Collect all the tapes, all the writing, all the history. The story of this movement, this action, must be examined over and over. It must be understood in all of its incredible dimensions. Words fail… We know there is no way that we can avoid misinterpretation.

Like the computer that refuses to use OnewOrd, Tropp agonizes over a loss of meaning. He is acutely aware that what makes language powerful – its elasticity and variability, is also its weakness. He grasps for the one “eternal” story among all the possibilities.

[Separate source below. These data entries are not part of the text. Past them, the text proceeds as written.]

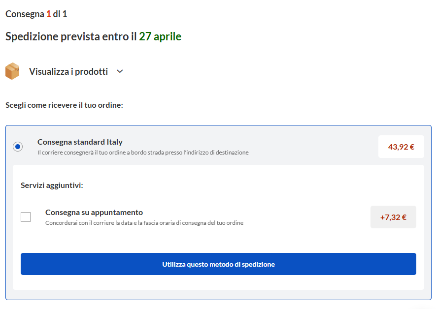Viewport: 437px width, 309px height.
Task: Click the bordo strada delivery description text
Action: [x=143, y=153]
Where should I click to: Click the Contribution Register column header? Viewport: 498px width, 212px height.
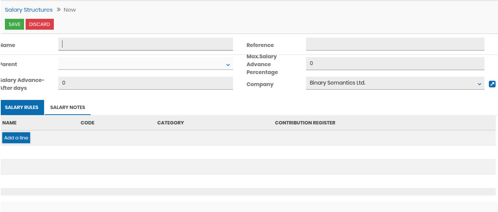point(305,123)
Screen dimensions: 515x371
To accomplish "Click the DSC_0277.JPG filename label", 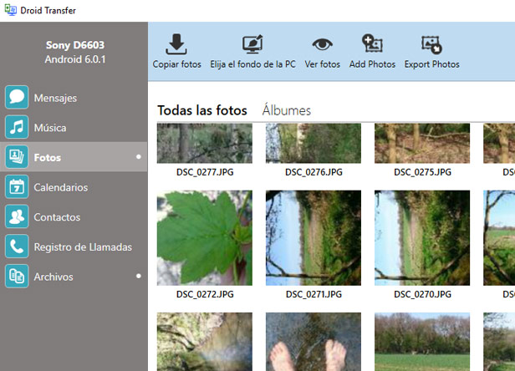I will click(205, 172).
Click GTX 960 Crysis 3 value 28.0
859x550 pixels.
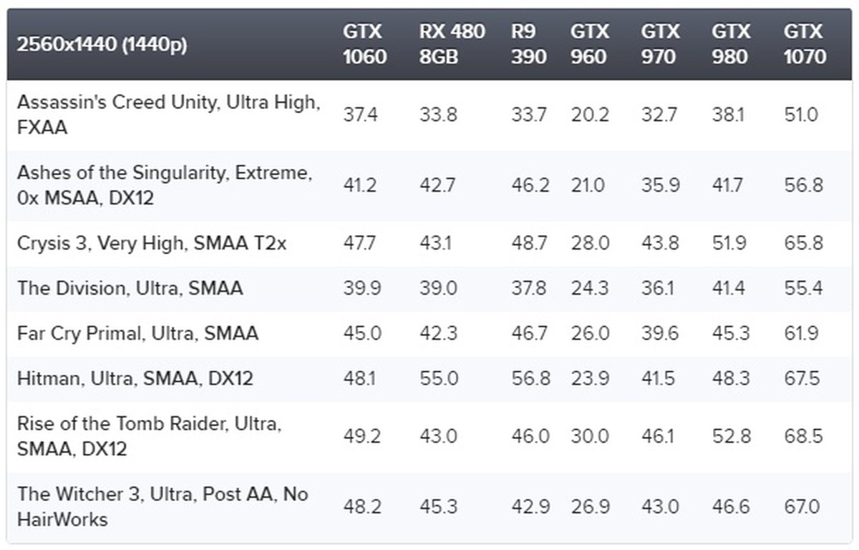pos(590,243)
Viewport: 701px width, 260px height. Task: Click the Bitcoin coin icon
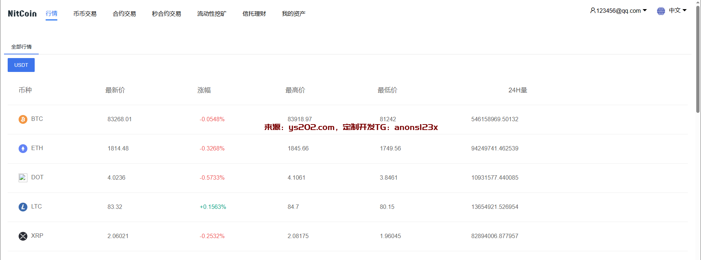(x=23, y=119)
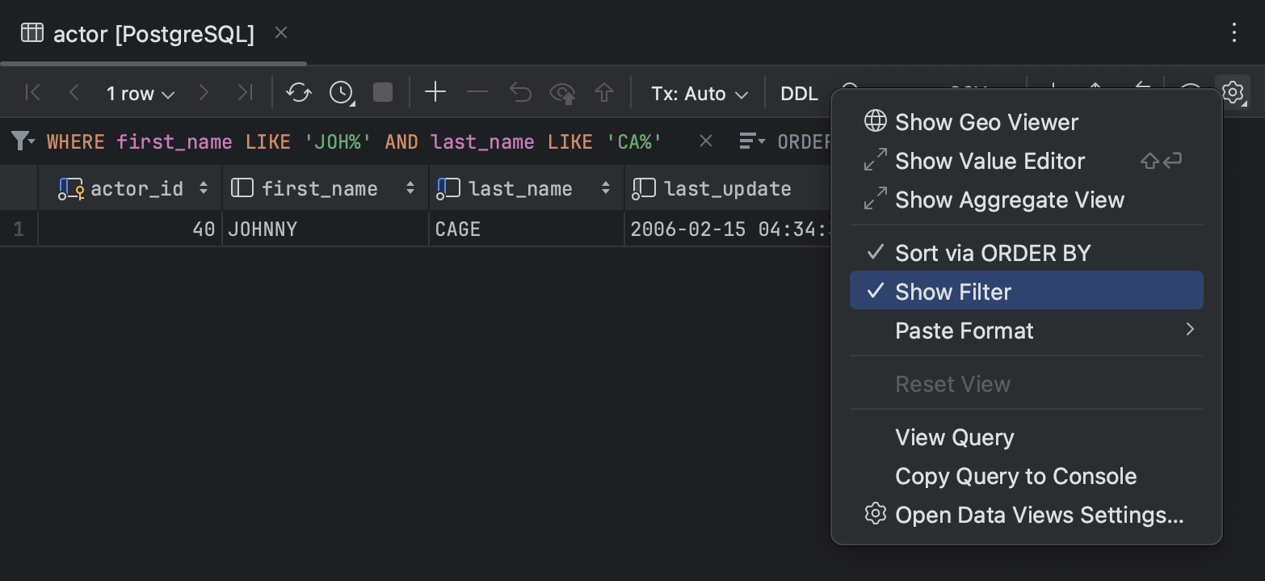
Task: Choose View Query from the menu
Action: (954, 437)
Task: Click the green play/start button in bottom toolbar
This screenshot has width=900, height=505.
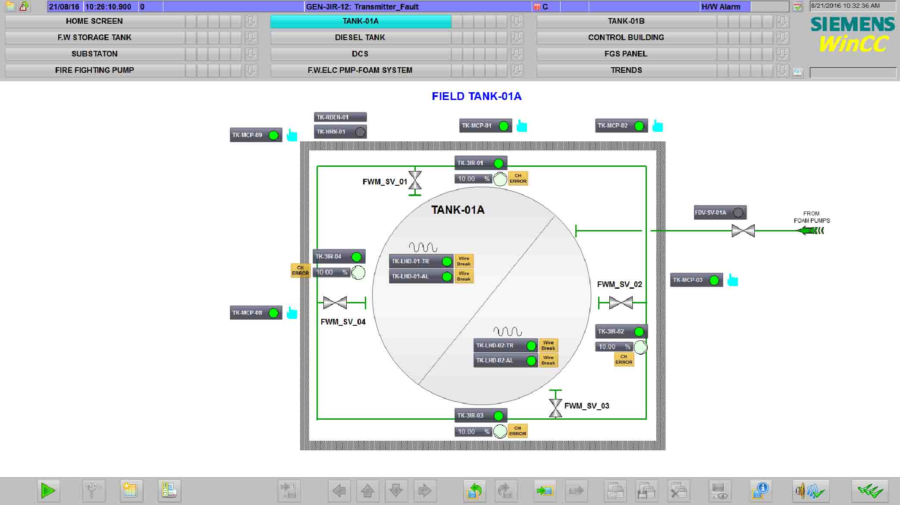Action: pos(48,490)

“Something must come of this. Beyond all the circumstances surrounding the immediate event, someone can perhaps find the symbolic, the eternal [cross-out] in this moment – the meaning of a people, a struggle – I wish I had time to put it all together, that I had done it. I did not do it. I failed to write the book.”

The interface for Reconstructing Mayakovsky, created in collaboration Cyril Tsiboulski and Cloudred Studio, purposefully destabilizes the idea of a timeless, individually authored masterwork. Constructed using mostly open source code, the website uses links rather than embedded data. Thus, errors can accumulate, readers may leave to view a YouTube video or another website and never return.

It has been 35 years, not even half a century, since 918 people lost their lives in Guyana. Ask any current high school student about it, and he will likely have never heard of it. The tragedy of Jonestown is not only the loss of lives, or that Jones’ vision was never realized; it is the fact of time passing. One epoch-defining story replaces another. Life goes on.

A tiny kitten sits next to me. Watching. A dog barks. The birds gather on the telephone wires. Let all the story of this People[s] Temple be told. Let all the books be opened. This sight …o terrible victory. How bitter that we did not, could not, that Jim Jones was crushed by a world that he didn’t make – how great the victory.

Richard Tropp is dying. At the end of his letter, amidst all the words, the dreams, the beautiful visions of the future, he acknowledges and bears witness to the living world too late.

When Reconstructing Mayakovsky was first published, the reader could perform a real-time Google-image search for what I call the “big words” – “truth,” “hope,” “freedom”. I loved the idea of imaging the truly unimaginable and having these “absolutes” change with whatever the online community was consuming at the time. The engine is now broken, like the 404 errors that have accumulated in the archive, it is a victim of time and “progress;” the technology no longer supports it.

As much as it pains me to see my creation die, it also gives me hope; for the truth is there is no final number. There is no eternal utopian future. There is only life and death. How we lead our fragile, ephemeral lives, embracing brotherhood, equality, justice, or not, is, in the end, the story that matters.